We're almost at the end of the end of the three-part tutorial. The last step is to compare and interpret results.
Post Count, User Count and User Days
Load png plots as widgets.Image and display using widgets.Tab
# dictionary with filename and title
pathrefs = {
0: ('yfcc_postcount.png', 'Post Count raw'),
1: ('yfcc_postcount_est.png', 'Post Count hll'),
2: ('yfcc_usercount.png', 'User Count raw'),
3: ('yfcc_usercount_est.png', 'User Count hll'),
4: ('yfcc_userdays.png', 'User Days raw'),
5: ('yfcc_userdays_est.png', 'User Days hll'),
6: ('postcount_sample.png', 'Post Count (Italy) raw'),
7: ('postcount_sample_est.png', 'Post Count (Italy) hll'),
8: ('usercount_sample.png', 'User Count (Italy) raw'),
9: ('usercount_sample_est.png', 'User Count (Italy) hll'),
10: ('userdays_sample.png', 'User Days (Italy) raw'),
11: ('userdays_sample_est.png', 'User Days (Italy) hll'),
}
def get_img_width(filename: str):
if 'sample' in filename:
return 700
return 1300
widgets_images = [
widgets.Image(
value=open(OUTPUT / "figures" / pathref[0], "rb").read(),
format='png',
width=get_img_width(pathref[0])
)
for pathref in pathrefs.values()]
Configure tabs
children = widgets_images
tab = widgets.Tab()
tab.children = children
for i in range(len(children)):
tab.set_title(i, pathrefs[i][1])
Display inside live notebook:
tab
The above tab display is not available in the static notebook HTML export. A standalone HTML with the above tabs can be generated with the following command:
embed_minimal_html(
OUTPUT / 'html' / 'yfcc_compare_raw_hll.html',
views=[tab], title='YFCC worldwide raw and hll metrics')
View the result here.
HLL sets are more than just statistic summaries. Except for removing elements, they offer the regular set operations such as lossless union. Based on the Inclusion–exclusion principle, Unions of two or more sets can be used to calculate the intersection, i.e. the common elements between all sets. In the following, intersection is calculated for common users between France, Germany, and UK.

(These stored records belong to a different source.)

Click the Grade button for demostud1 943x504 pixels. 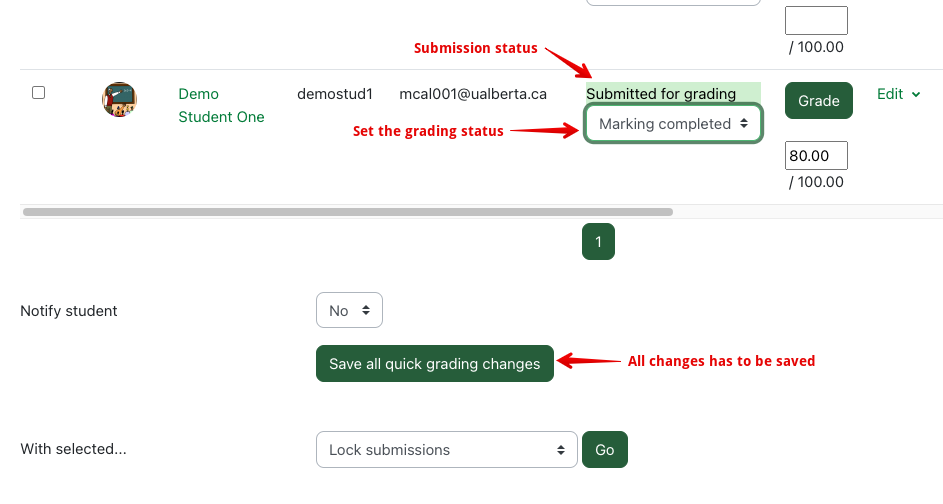[x=818, y=101]
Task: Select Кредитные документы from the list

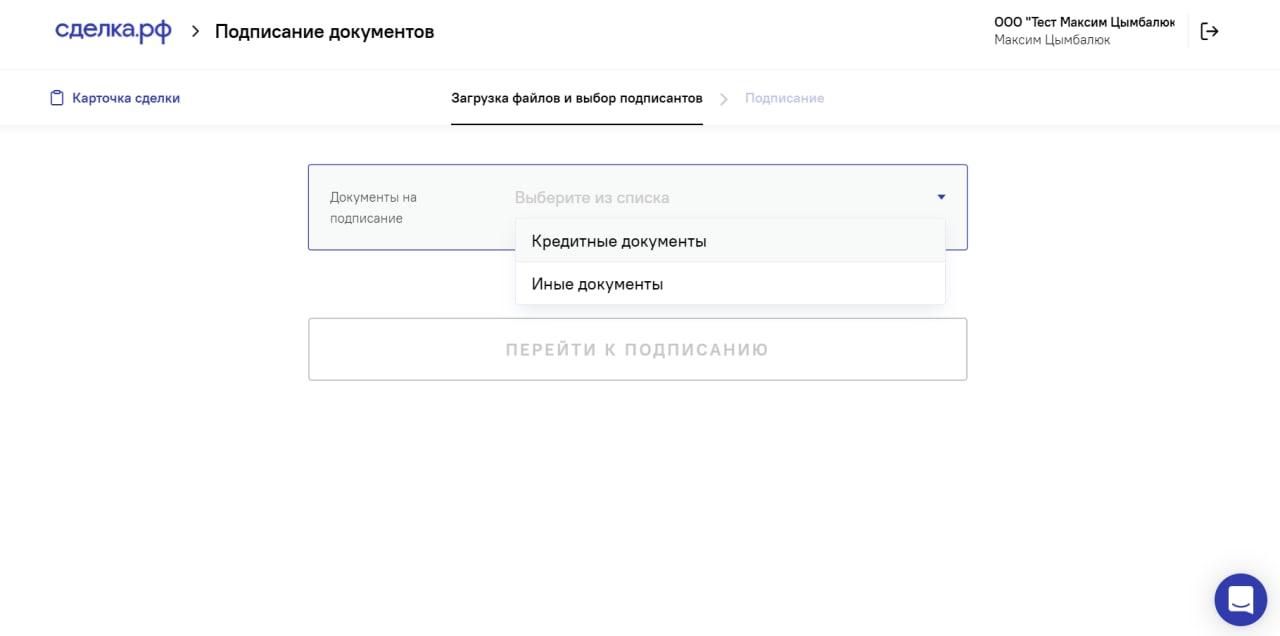Action: click(619, 240)
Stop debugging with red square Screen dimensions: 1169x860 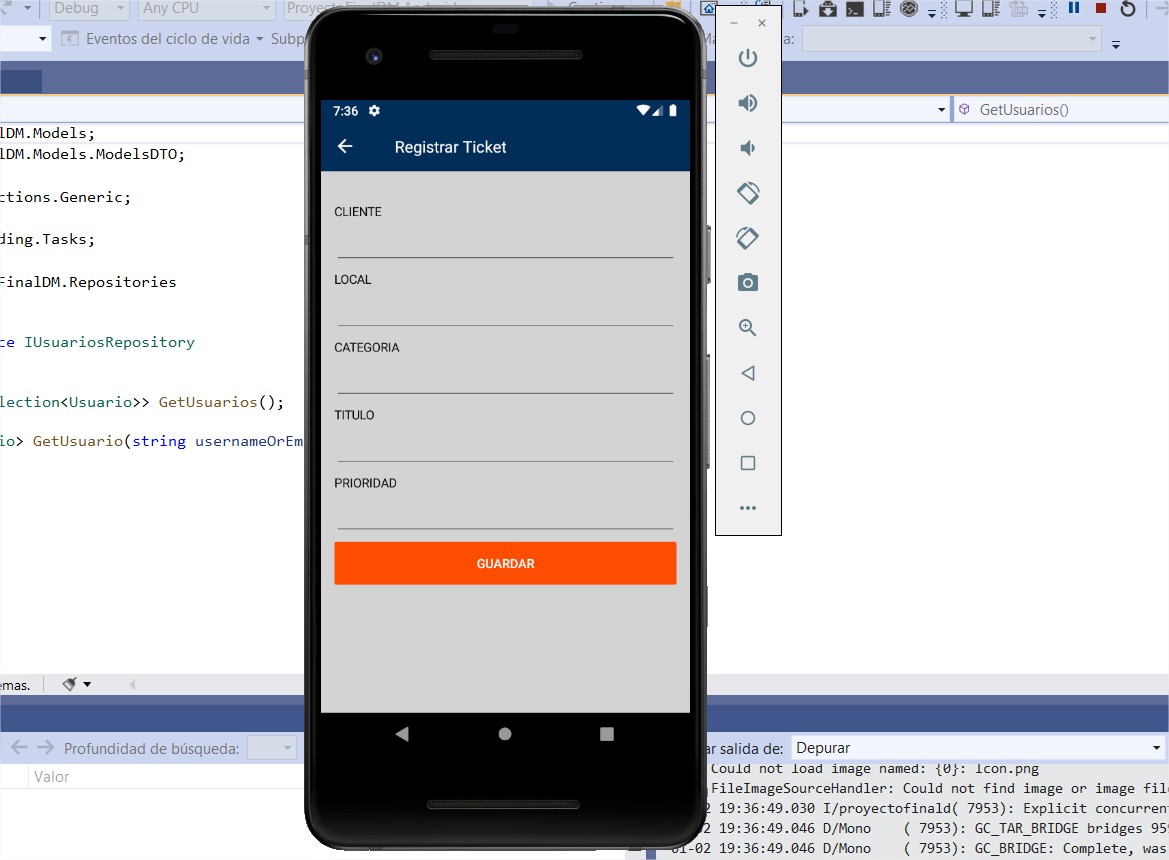[x=1101, y=9]
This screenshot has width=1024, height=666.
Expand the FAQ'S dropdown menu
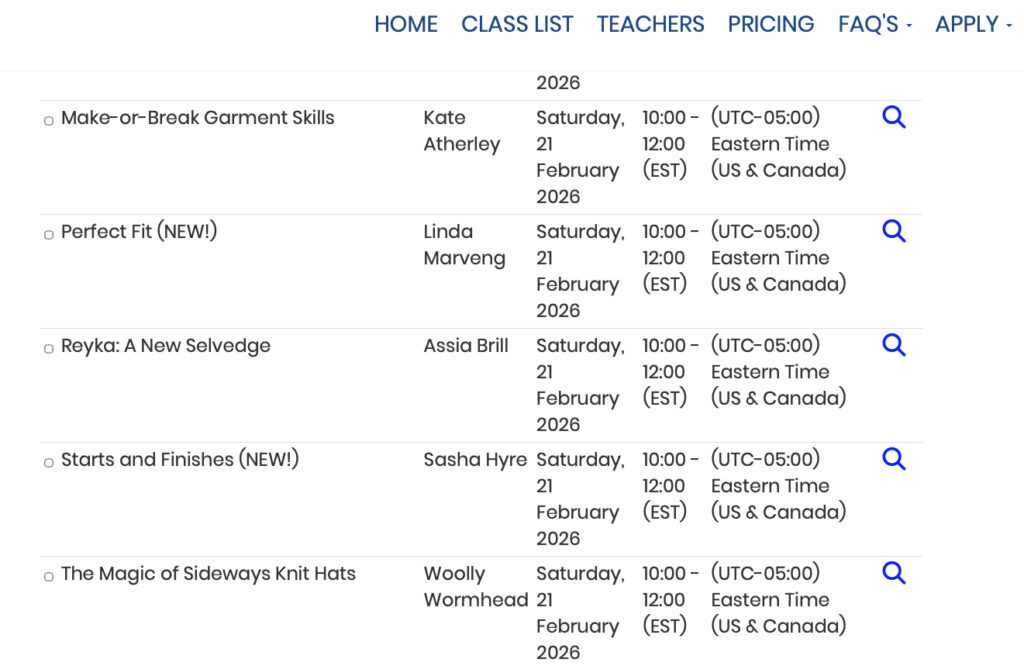[x=874, y=24]
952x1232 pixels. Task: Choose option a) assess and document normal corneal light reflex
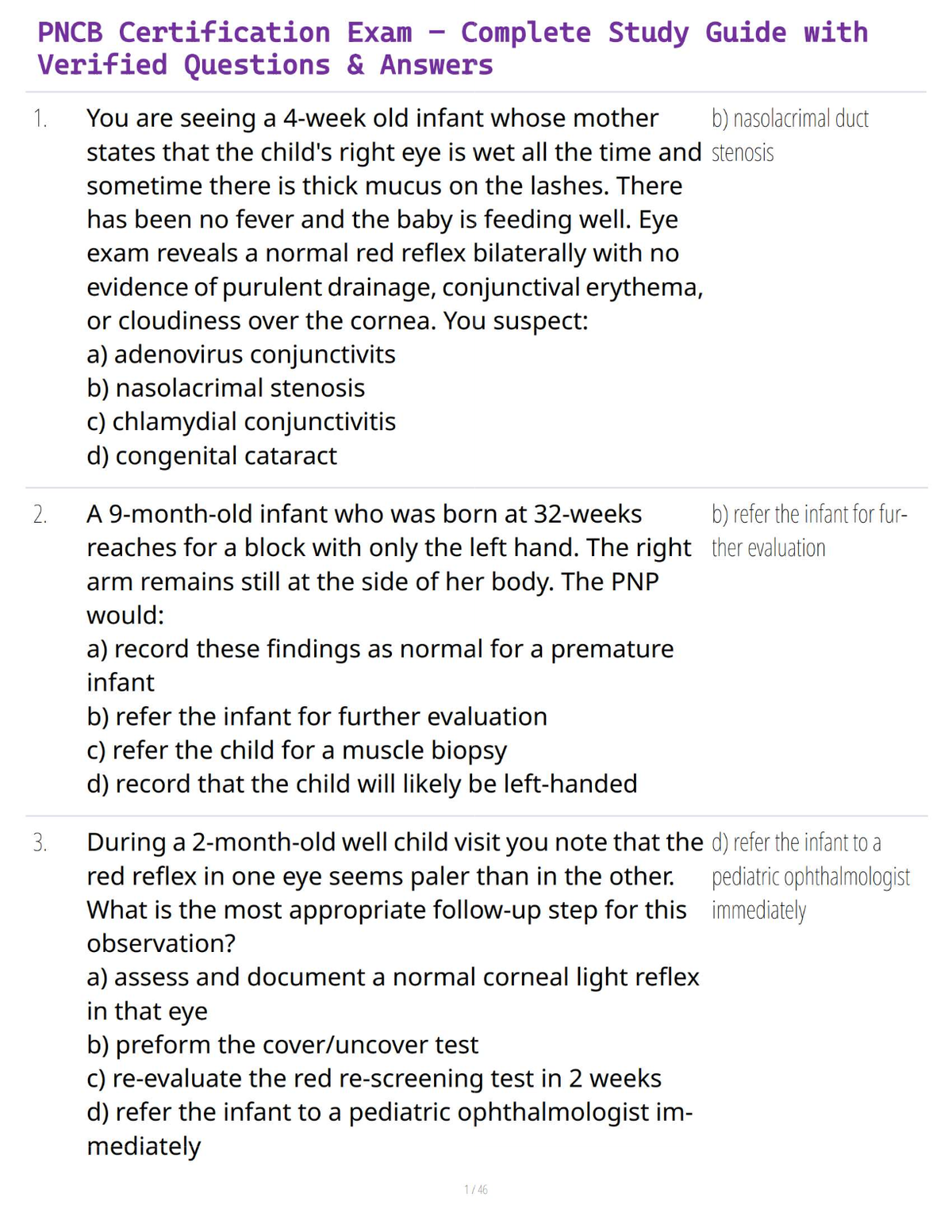(x=393, y=994)
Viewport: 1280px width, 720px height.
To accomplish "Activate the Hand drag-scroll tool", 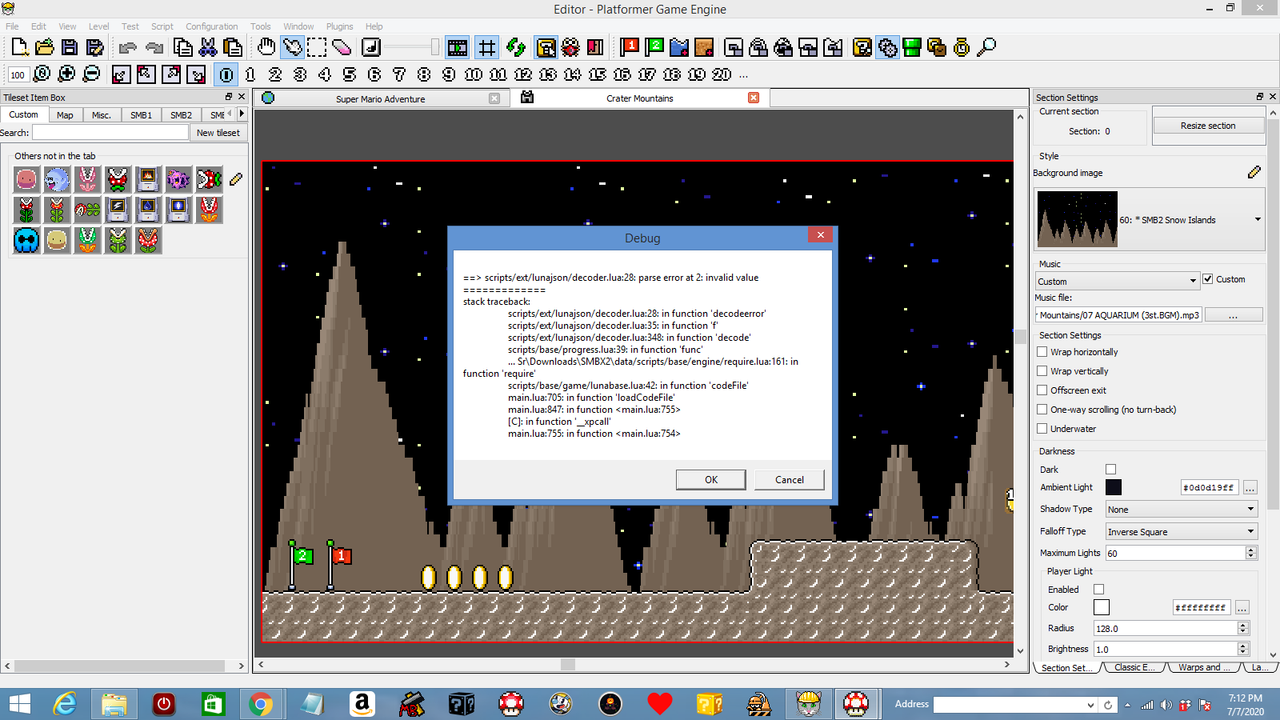I will coord(265,47).
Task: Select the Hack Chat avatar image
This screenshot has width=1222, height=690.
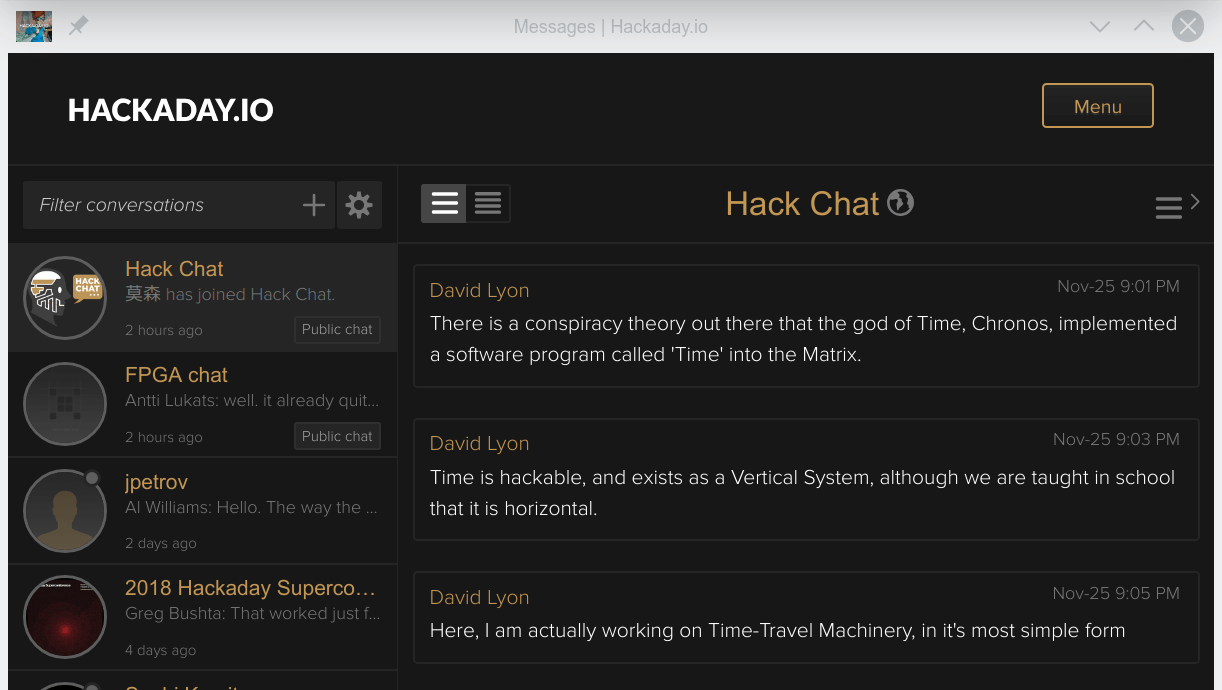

In 03_yfcc_gridagg_hll.ipynb, aggregate grid data was stored to yfcc_all_est_benchmark.csv, including hll sets with usercount cardinality > 100. Load this data first, using functions from previous notebooks.
Read benchmark data, only loading usercount and usercount_hll columns.
grid = grid_agg_fromcsv(
OUTPUT / "csv" / "yfcc_all_est_benchmark.csv",
columns=["xbin", "ybin", "usercount_hll"],
metrics=["usercount_est"],
grid_size=GRID_SIZE_METERS)
grid[grid["usercount_est"]>5].head()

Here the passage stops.